Die Sanierung der maroden Sporthalle der Leonberger Ostertag-Realschule wird nicht billig. Rund sieben Millionen Euro will – oder besser gesagt: muss – sich die Stadt das Projekt kosten lassen, weil vieles teilweise schon seit Jahren im Argen liegt. Nun gibt es gute Nachrichten vom Bund: Der Haushaltsausschuss des Deutschen Bundestags hat die Förderung zur Generalsanierung der Sporthalle bewilligt. Die Stadt Leonberg erhält hierfür rund 2,2 Millionen Euro aus dem Bundesprogramm „Sanierung kommunaler Sportstätten“.
Insgesamt fließen damit knapp 2,8 Millionen Euro an Sportfördergeld in den Landkreis Böblingen. Bundesweit überstieg die Summe der Anträge das Fördervolumen von 333 Millionen Euro um ein Vielfaches. Nicht zuletzt deshalb betont Leonbergs Oberbürgermeister Tobias Degode: „Die Förderzusage ist ein bedeutender Erfolg für unsere Stadt.“ Der Rathauschef schickte auch gleich seinen Dank an die Bundestagsabgeordneten Jasmina Hostert (SPD) und Marc Biadacz (CDU): „Sie haben sich mit Nachdruck für dieses Projekt eingesetzt.“
Investition „in den gesellschaftlichen Zusammenhalt in Leonberg“
Die Sporthalle der Ostertag-Realschule sei ein wichtiger Ort für Bewegung, Begegnung und Inklusion, so Degode. „Die Investition in unsere Sportinfrastruktur ist zugleich eine Investition in den gesellschaftlichen Zusammenhalt in Leonberg.“
Damit hat der Rathauschef nicht unrecht. Denn die Sporthalle der Ostertag-Realschule ist in der Tat ein zentraler Baustein der Leonberger Bildungs- und Sportinfrastruktur. Sie wird sowohl vom Schul- als auch vom Vereinssport intensiv genutzt. Auch die Karl-Georg-Haldenwang-Schule in direkter Nachbarschaft profitiert von der Halle, insbesondere im Bereich der inklusiven Sportangebote.
Die Dreifeldhalle ist seit rund 40 Jahren in Betrieb. In der Vergangenheit waren erhebliche Mängel zutage getreten.
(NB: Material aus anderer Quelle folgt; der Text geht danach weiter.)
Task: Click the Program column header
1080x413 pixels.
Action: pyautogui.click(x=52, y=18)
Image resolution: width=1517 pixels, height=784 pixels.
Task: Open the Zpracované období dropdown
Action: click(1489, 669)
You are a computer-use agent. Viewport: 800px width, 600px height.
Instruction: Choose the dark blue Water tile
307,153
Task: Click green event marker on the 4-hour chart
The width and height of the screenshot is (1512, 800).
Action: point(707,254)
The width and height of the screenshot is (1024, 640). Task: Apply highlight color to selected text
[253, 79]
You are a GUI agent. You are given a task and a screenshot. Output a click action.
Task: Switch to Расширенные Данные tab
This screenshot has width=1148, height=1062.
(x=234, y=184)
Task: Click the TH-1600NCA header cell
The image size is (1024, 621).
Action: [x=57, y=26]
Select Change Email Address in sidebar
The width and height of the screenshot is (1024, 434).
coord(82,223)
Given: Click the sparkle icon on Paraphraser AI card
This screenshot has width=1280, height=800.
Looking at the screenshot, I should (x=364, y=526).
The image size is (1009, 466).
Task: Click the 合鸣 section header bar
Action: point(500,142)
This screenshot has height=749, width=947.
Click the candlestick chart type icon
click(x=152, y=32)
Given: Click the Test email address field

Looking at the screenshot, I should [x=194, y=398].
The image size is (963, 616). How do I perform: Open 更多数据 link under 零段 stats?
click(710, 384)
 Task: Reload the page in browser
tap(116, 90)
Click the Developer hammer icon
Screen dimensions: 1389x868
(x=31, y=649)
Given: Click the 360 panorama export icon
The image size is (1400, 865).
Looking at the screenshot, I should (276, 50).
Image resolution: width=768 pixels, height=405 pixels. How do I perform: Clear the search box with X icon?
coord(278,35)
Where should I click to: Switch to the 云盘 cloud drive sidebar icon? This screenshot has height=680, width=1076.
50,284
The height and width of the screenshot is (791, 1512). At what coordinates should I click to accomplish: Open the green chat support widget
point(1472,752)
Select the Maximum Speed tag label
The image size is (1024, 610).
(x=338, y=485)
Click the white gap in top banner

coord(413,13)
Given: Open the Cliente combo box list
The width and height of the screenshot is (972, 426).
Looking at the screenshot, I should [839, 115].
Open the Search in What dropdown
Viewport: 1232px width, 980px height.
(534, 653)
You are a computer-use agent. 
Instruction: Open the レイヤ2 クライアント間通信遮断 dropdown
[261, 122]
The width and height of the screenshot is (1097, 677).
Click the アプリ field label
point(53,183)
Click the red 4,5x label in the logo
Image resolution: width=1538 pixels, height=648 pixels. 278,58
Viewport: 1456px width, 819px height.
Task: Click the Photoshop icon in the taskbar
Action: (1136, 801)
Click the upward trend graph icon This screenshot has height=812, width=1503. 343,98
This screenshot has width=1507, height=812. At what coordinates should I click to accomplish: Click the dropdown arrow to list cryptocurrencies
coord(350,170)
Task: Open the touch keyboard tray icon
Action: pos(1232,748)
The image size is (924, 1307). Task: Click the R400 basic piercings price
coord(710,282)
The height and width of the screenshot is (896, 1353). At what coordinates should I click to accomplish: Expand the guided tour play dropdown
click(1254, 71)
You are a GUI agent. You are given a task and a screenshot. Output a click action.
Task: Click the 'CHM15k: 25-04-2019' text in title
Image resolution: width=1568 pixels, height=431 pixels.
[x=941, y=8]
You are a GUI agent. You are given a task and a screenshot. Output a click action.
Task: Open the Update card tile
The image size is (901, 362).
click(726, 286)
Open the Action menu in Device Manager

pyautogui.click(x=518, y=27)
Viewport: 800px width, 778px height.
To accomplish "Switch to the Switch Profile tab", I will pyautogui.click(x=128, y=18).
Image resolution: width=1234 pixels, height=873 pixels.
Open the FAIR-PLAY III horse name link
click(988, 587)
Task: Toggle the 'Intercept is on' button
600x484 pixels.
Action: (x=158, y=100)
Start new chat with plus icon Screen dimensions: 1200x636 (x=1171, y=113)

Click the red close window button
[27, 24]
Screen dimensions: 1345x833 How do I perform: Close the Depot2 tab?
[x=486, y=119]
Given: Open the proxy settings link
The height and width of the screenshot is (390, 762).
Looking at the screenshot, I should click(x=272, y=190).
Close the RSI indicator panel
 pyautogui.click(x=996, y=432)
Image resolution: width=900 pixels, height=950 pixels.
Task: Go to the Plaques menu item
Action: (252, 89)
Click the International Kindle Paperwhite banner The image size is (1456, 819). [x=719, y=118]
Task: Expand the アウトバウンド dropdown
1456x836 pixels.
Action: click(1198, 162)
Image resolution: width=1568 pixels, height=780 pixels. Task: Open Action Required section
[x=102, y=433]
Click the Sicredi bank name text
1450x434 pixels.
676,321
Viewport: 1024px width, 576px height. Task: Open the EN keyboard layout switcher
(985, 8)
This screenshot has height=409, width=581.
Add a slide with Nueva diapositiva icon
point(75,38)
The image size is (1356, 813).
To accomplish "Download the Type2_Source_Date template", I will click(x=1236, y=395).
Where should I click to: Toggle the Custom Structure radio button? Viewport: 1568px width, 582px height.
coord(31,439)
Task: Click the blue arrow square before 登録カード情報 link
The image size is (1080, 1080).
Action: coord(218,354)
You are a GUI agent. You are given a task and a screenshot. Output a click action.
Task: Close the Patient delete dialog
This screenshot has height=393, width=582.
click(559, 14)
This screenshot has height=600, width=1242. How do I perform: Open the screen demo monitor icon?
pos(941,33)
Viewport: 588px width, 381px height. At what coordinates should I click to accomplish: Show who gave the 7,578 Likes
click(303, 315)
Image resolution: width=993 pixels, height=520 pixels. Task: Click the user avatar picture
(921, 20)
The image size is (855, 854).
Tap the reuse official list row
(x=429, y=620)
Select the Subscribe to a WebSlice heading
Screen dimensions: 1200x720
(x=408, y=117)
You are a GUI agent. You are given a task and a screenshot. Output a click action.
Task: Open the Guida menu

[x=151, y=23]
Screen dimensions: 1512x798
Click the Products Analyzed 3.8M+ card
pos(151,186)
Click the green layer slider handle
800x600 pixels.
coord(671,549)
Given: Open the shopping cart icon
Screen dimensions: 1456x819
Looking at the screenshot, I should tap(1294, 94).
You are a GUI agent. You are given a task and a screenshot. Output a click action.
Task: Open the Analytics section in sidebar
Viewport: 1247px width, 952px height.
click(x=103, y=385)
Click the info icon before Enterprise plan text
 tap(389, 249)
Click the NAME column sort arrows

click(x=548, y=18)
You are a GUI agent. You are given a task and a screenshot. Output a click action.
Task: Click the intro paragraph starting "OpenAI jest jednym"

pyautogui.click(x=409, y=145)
Halle der Ostertag-Realschule: umfassende Generalsanierung
Viele der Mängel waren lange bekannt: eine defekte Heizungs- und Lüftungssteuerung, Gefahr von Legionellenbildung aufgrund alter, verzinkter Wasserleitungen, schlechter Zustand der Sanitäranlagen und des Hallenbodens, dazu Sicherheitsprobleme bei den Geräteraumtoren. Bei einer umfassenden Bestandsanalyse wurden außerdem weitere Defizite festgestellt, darunter im Brandschutz, in der Gebäudetechnik, der Dachkonstruktion sowie beim sommerlichen Wärmeschutz.
Geplant ist daher eine umfassende Generalsanierung, die neben der technischen und energetischen Erneuerung auch eine Modernisierung der Nebenräume sowie eine barrierefreie Neugestaltung des Eingangsbereichs umfasst.